Estaría muy bien que las distintas fuerzas y cuerpos de seguridad, la inspección de trabajo, los distintos entes gubernamentales (local, autonómico y central), así como los sindicatos, las iglesias de las diversas confesiones, el periodismo humano,…entre otros ámbitos se implicaran más y mejor para atajar esta tragedia incalificable y dejaran de mirar para otro lado. Nos estamos dirigiendo a todos ellos.
INSISTIMOS: Van a trabajar a los campos murcianos los sectores más vulnerables de nuestra sociedad: personas migrantes, personas gitanas y otros sectores con vidas precarias y al límite.
PERSONAS. Esos sectores que sostienen la producción, la distribución, incluso el consumo y los cuidados imprescindibles para que siga funcionando la vida, tal como la conocemos. Y además, cabe apuntar el alto porcentaje de mujeres valientes y resilientes que sostienen esos sectores de la economía.
Mujeres realmente existentes, invisibles, hormigas laboriosas que cargan responsabilidades familiares aquí y desde aquí. ¡Ya basta! Tenemos una comunidad murciana, recordamos, con una alta cantidad de coches de alta gama, gracias a la riqueza que se les extrae habitualmente a todas estas personas. Y muchísimos comercios de ropa de celebraciones. Y familiares que estudian en el extranjero, o en universidades privadas, embarcaciones de recreo de cierta gama, motos de agua,…Y tantas otras muestras que conectan con la creciente desigualdad y obscenidad deshumanizadora.

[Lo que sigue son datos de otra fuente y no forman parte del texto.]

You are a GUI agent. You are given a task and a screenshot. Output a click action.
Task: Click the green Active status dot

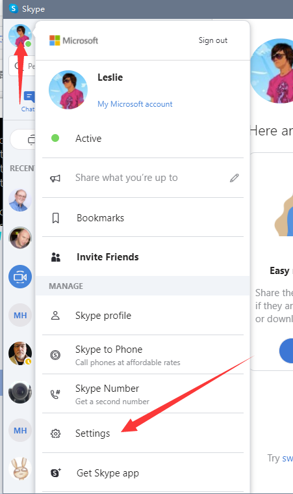[x=55, y=138]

¡Cuánta falta de respeto, cuánta falta de humanidad, cuánta deshumanización! ¡Cuánta psicopatía, cuánta depredación, cuánta indignación! Y como agravante, podemos relatar que tales hechos han sido comunicados detalladamente a diversas autoridades competentes (¿?), del inisterio de Trabajo, del Ministerio del Interior, a Emergencias 112,… sin mucho éxito. Incluso, recordamos, en la Inspección de Trabajo, se han limitado a comentar que no son competentes en el caso. Nos ha quedado claro que no son competentes.

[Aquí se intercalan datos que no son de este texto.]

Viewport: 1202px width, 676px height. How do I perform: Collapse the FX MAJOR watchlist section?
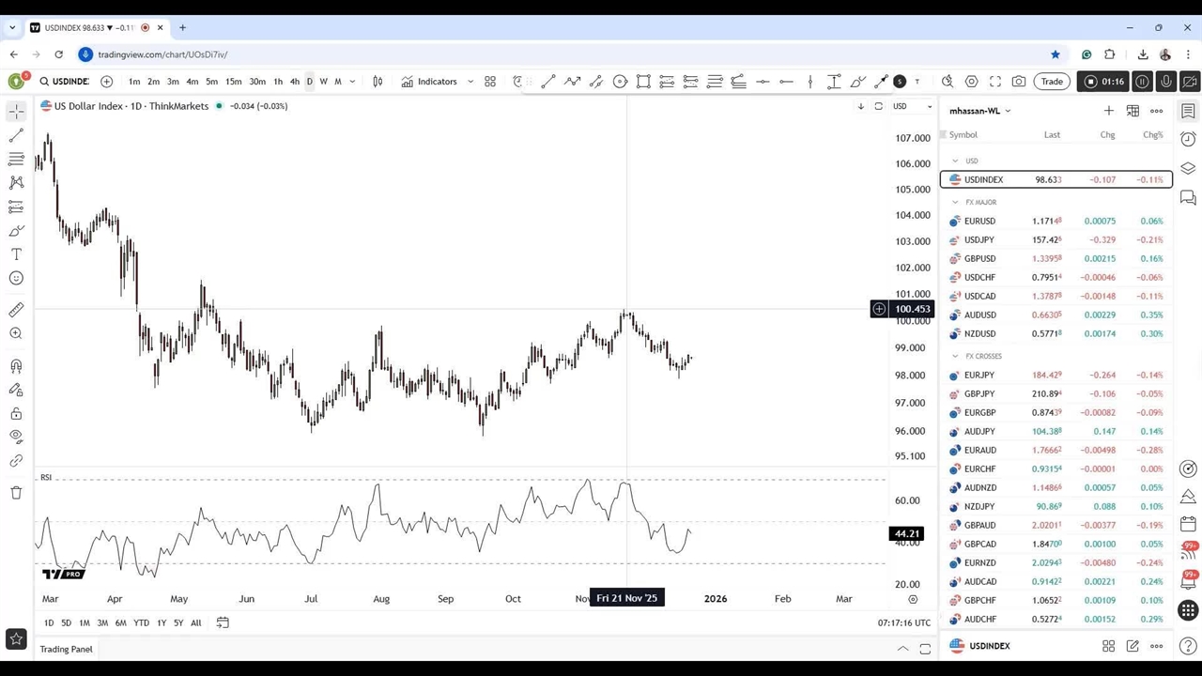(956, 202)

Llama poderosamente la atención, ya que la Inspección de Trabajo y Seguridad Social (ITSS) ostenta competencias clave en prevención de riesgos laborales (PRL), como Requerimientos y Paralización: Ordenar la adopción de medidas inmediatas y paralizar actividades ante riesgos inminentes. Nos asaltan las dudas sobre la actitud y la aptitud de quien nos ha atendido. La cuestión no es que se no se hayan facilitado EPIs (Equipos de Protección Individual) a las personas trabajadoras “fumigadoras” y “clareadoras” que están en medio de donde se está fumigando indebidamente, sino que hay un riesgo inminente de intoxicación grave, que se está produciendo. ¿Qué más tiene que pasar para que se actúe como se merece este asunto? Nos gustaría mucho que las burocracias sindicales, por otro lado, salen de su letargo acomodaticio camaleónico,…y otras fuerzas actoras y vectoras somos capaces de construir herramientas de resistencia y ayuda mutua, de solidaridad obrera, ante la superexplotación inhumana, ante el irrespeto muy grave a los derechos humanos y el incumplimiento de las leyes, que certifican el vaciamiento del Estado de Derecho.